# Physics 212, 2019: Lecture 15

Back to the main Teaching page.

## Optimization is hard

While a lot more can be added here (see the appropriate section of the Numerical Recipes book), it suffices to say that optimization is hard. And the more dimensional the optimization problem is, the harder it is, generally. Overall, this in because

• In large dimensions, the volume of the parameter space grows quickly.

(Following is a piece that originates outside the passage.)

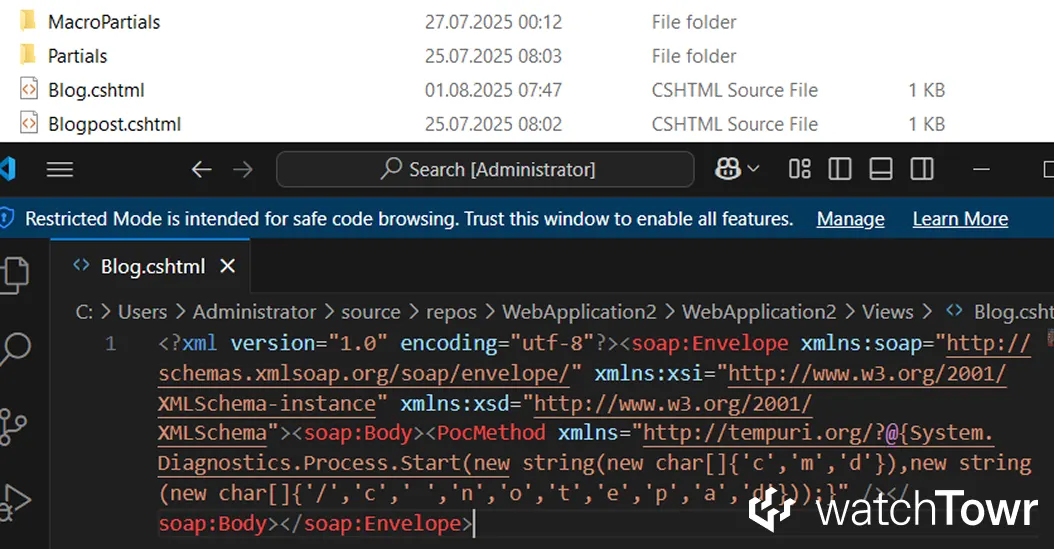Open the Search view in activity bar
The image size is (1054, 549).
click(14, 350)
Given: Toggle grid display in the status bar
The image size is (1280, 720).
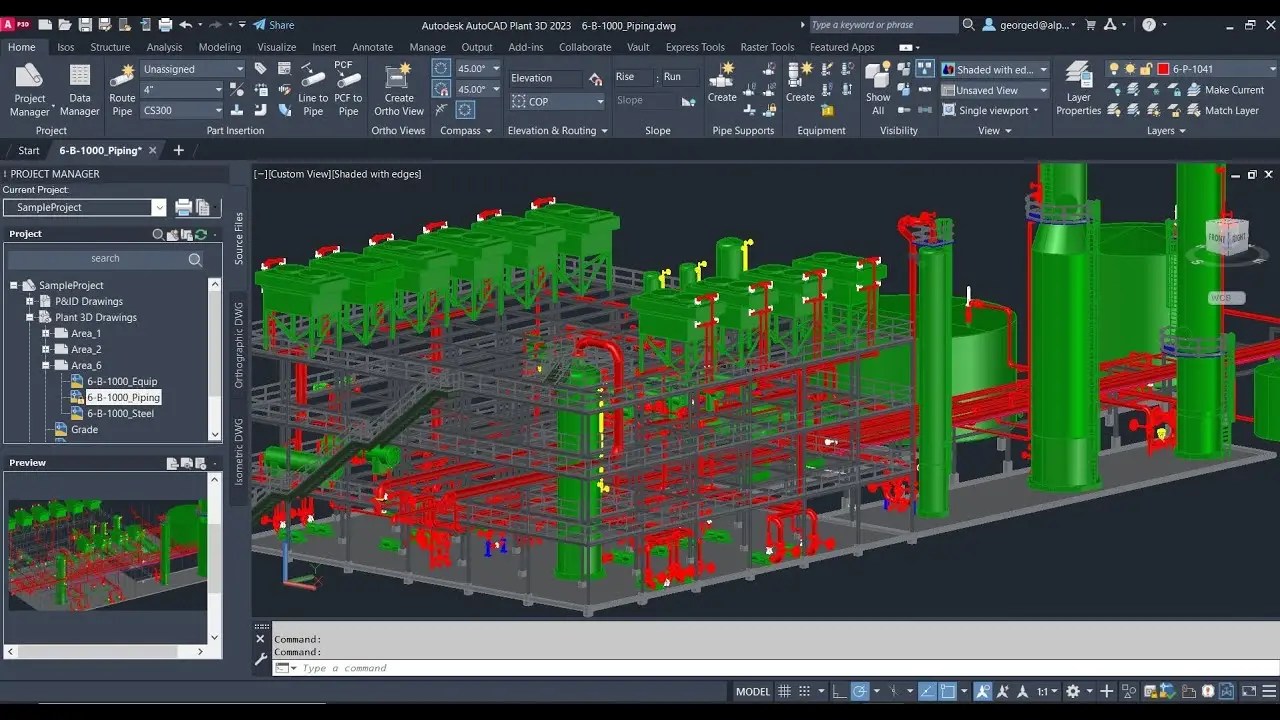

If one needs to find the minimum to the accuracy ${\displaystyle \Delta x}$, and the typical size of the system along each dimension is ${\displaystyle L}$, then there are ${\displaystyle (L/\Delta x)^{d}}$ spaces to explore in ${\displaystyle d}$ dimensions, which very quickly becomes hard even for relatively small ${\displaystyle d}$.
• There's usually just one global minimum, but many local minima that we are not interested in. The optimizers get stuck in the local minima and can't escape them to find the global ones. This is more likely in large dimensional problems.
• There are also regions of space where the loss function ${\displaystyle {\cal {L}}}$ is nearly flat, so that the optimizer does not know which way to go towards the minimum. Again, this is more likely in higher dimensions.
• In higher dimensions there are a lot of other exotic situations, such as valleys, narrow canyons, funnels, discontinuous walls -- and all those make optimization harder.

There are some exceptions -- problems like the multivariate linear regression one -- that are known as "convex", which means that there's just one minimum (global or local), and there are no flat regions, and so one can easily find the minimum. Nonetheless, even in non-convex problems, one often can find at least a local minimum by simply following the gradient, and sliding downhill. We will explore this in the later lectures.

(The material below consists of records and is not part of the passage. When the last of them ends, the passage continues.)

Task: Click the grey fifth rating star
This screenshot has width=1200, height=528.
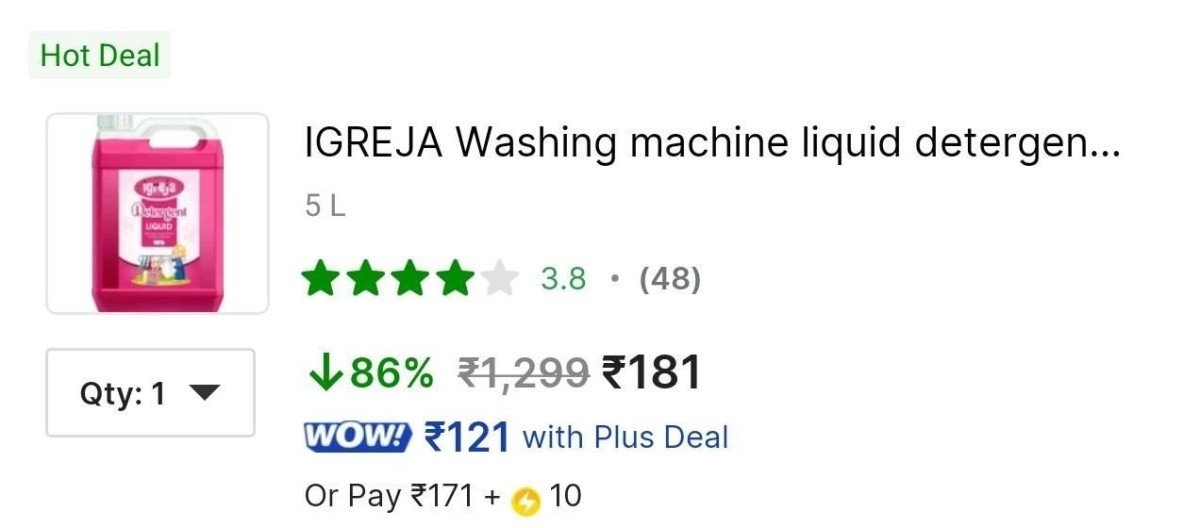Action: [500, 279]
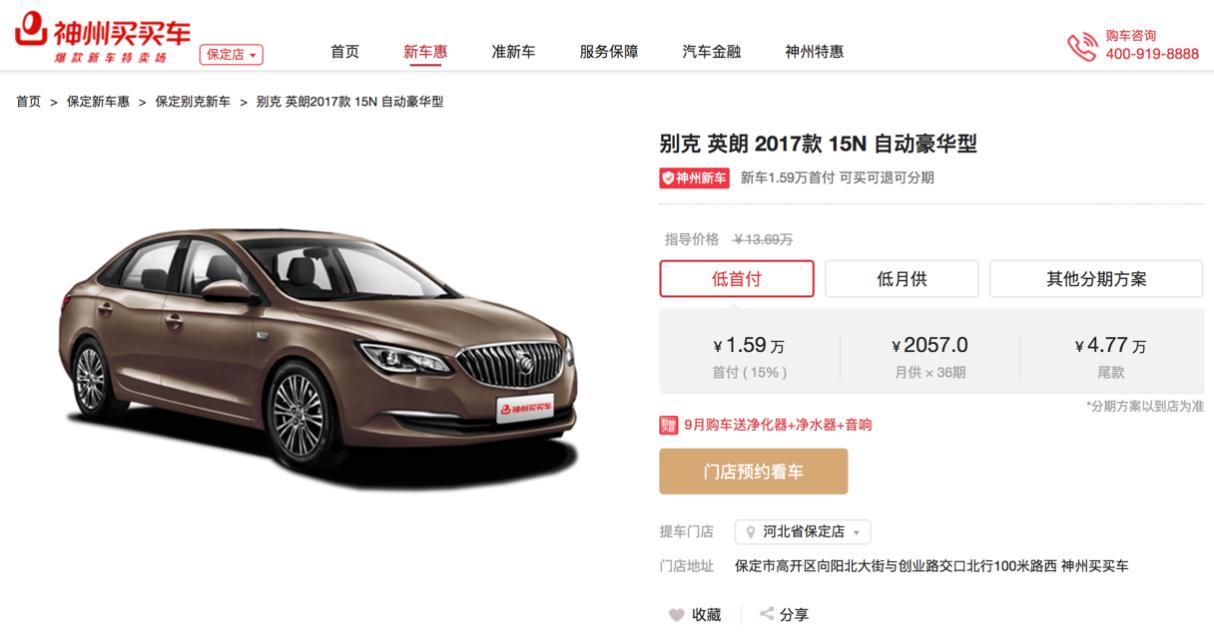Call the 400-919-8888 hotline number

coord(1152,54)
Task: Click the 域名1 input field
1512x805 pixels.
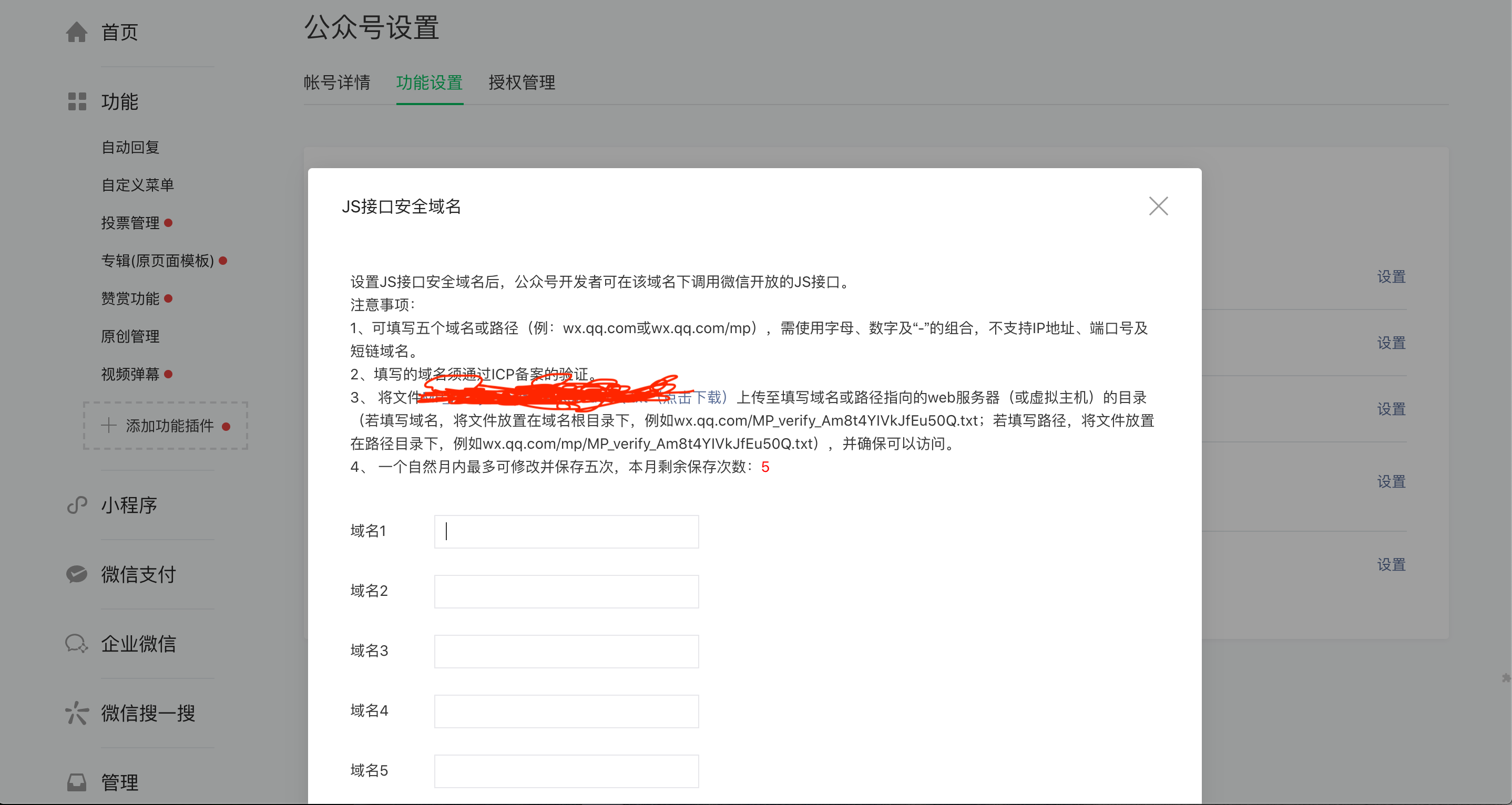Action: (x=565, y=530)
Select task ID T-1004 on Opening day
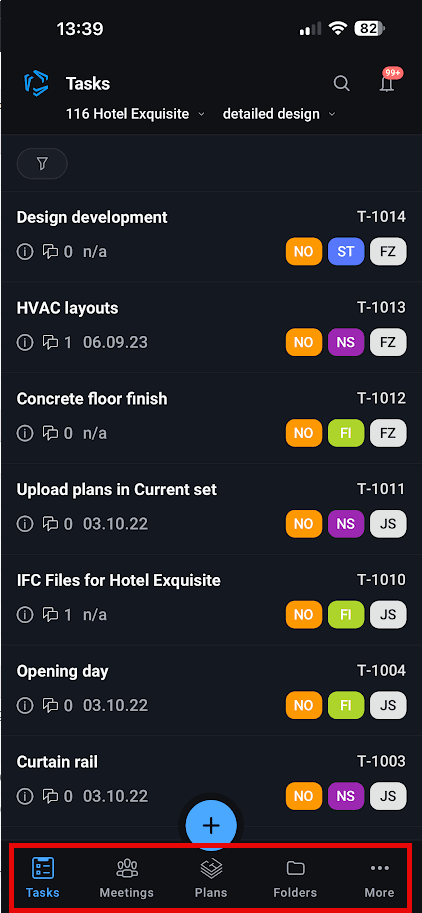 pos(381,671)
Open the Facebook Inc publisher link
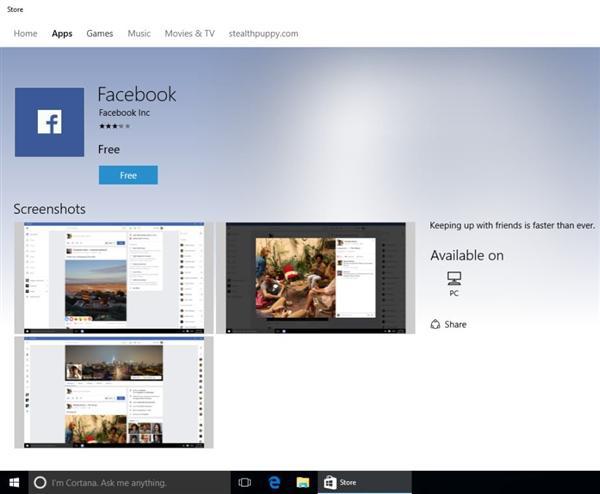 [x=125, y=113]
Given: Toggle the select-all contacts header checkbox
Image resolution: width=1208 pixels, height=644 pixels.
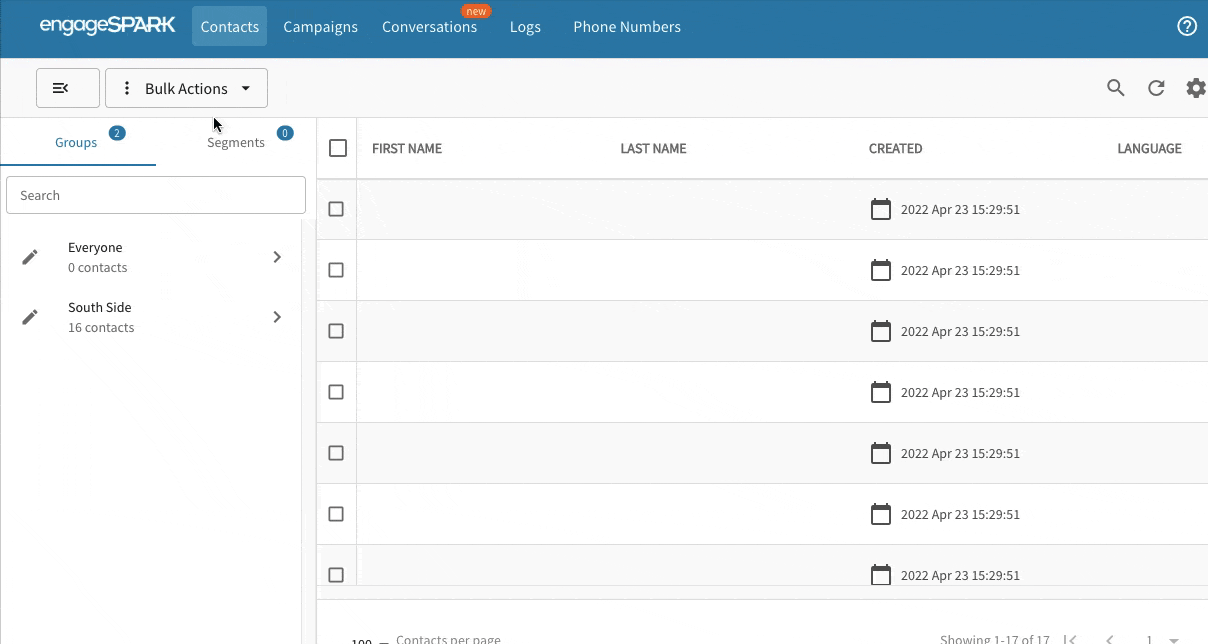Looking at the screenshot, I should point(338,148).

## General structure of optimizers

Quite generally, optimizers are divided along the following dimensions:

• Number of derivatives required (none, first derivatives -- gradient, or second derivatives -- which allows one to deal with flat regions).
• Deterministic vs stochastic *General considerations for nonlinear minimization (with and without derivatives; with and without second derivatives)

## 1-d optimization

1-d optimization is special. While for larger-dimensional problems finding a minimum is never guaranteed, in 1-d we are guaranteed to find a minimum if we bracketed it (that is, know the value of the function in three points, and the value is higher for the two exterior points than the interior one). This can be done with the golden section 1-d search -- see page 397 in Numerical Recipes book. There's no equivalent method in higher dimensions.

Additional methods for 1-d optimization, which actually have equivalents in higher dimensions, are

• Parabolic interpolation -- approximating the function based on three points as a parabola, and jumping to the putative minimum of the parabola. See pages 402 in Numerical Recipes book.
• Newton's method. Since the minimum corresponds to the zero of the derivative of a function, one can solve for the zero of the derivative similarly to how we did this for the Newton-Raphson method.

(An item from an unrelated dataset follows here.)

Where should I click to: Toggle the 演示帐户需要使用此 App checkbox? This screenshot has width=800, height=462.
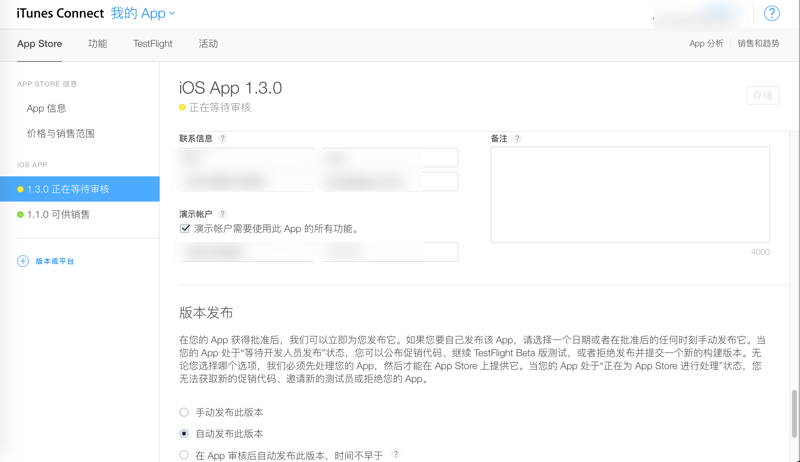[185, 228]
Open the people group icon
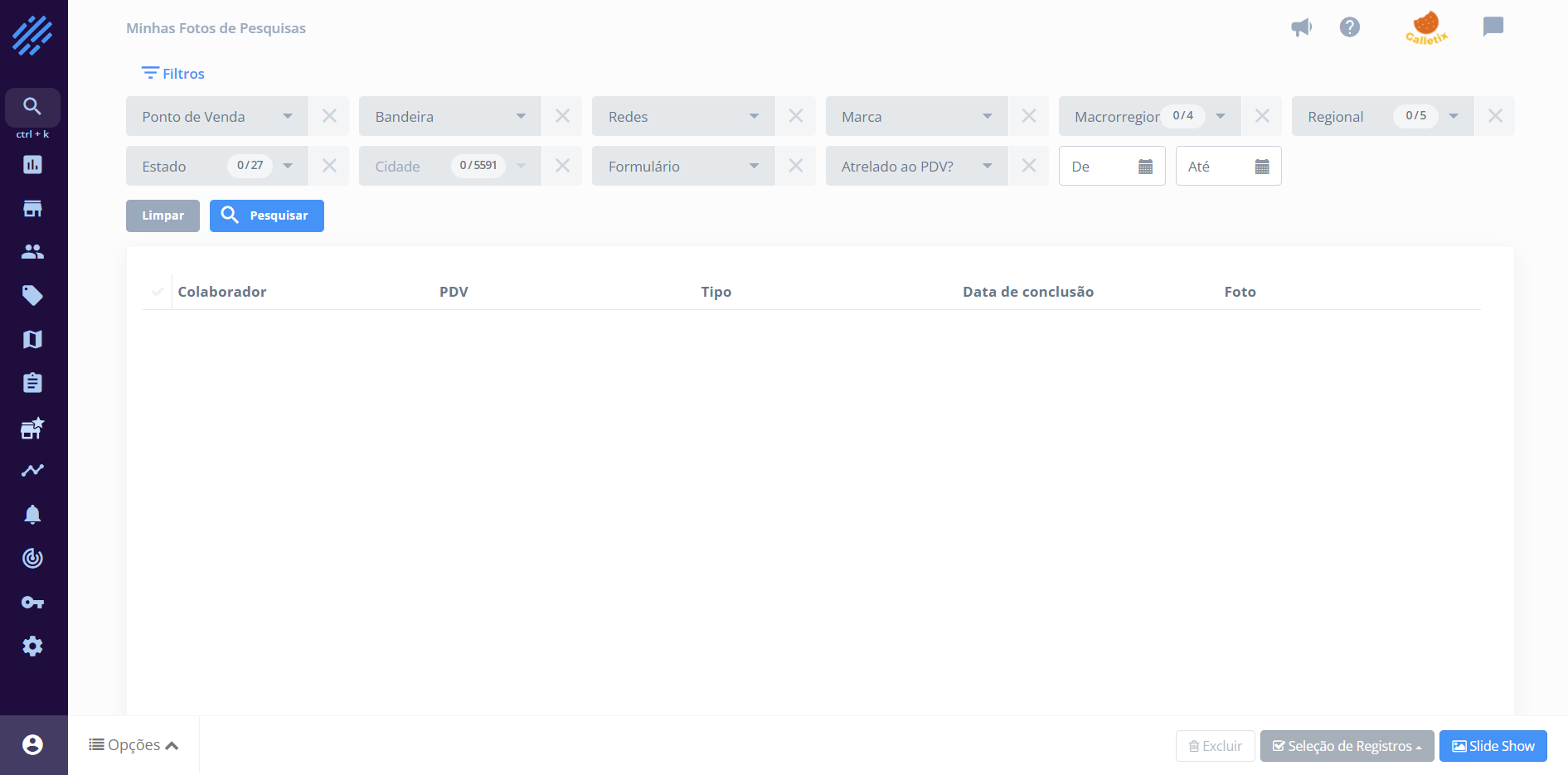 [32, 252]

## Maximum accuracy of optimization

What is the maximum precision that we should request of an optimizer looking for the optimal point? Remember that floating point numbers at double precision are stored in the memory to the relative error of ${\displaystyle \epsilon \approx 10^{-16}}$. Also recall that most functions near an optimum behave like ${\displaystyle f(\theta )\approx {\frac {1}{2}}\left.{\frac {\partial ^{2}f}{\partial \theta ^{2}}}\right|_{\hat {\theta }}(\theta -{\hat {\theta }})^{2}}$. To find the position of a minimum of a function, we must be able to compare the function values to each other near the minimum: indeed, we need to know, which of the function values is smaller than the others. However, comparisons of floating point numbers are never perfect, and can only be performed up to a certain relative precision. That is, we can only know that ${\displaystyle f(\theta _{0}+\Delta \theta )}$ is greater than ${\displaystyle f(\theta _{0})}$ (and hence ${\displaystyle \theta _{0}}$ is the position of the minimum) if ... more to be added...

Write down a parabolic interpolation or Newton method minimizer of 1-d functions. Minimize a ${\displaystyle {\rm {cosh}}x}$ using your minimizer. Do you get the expected result?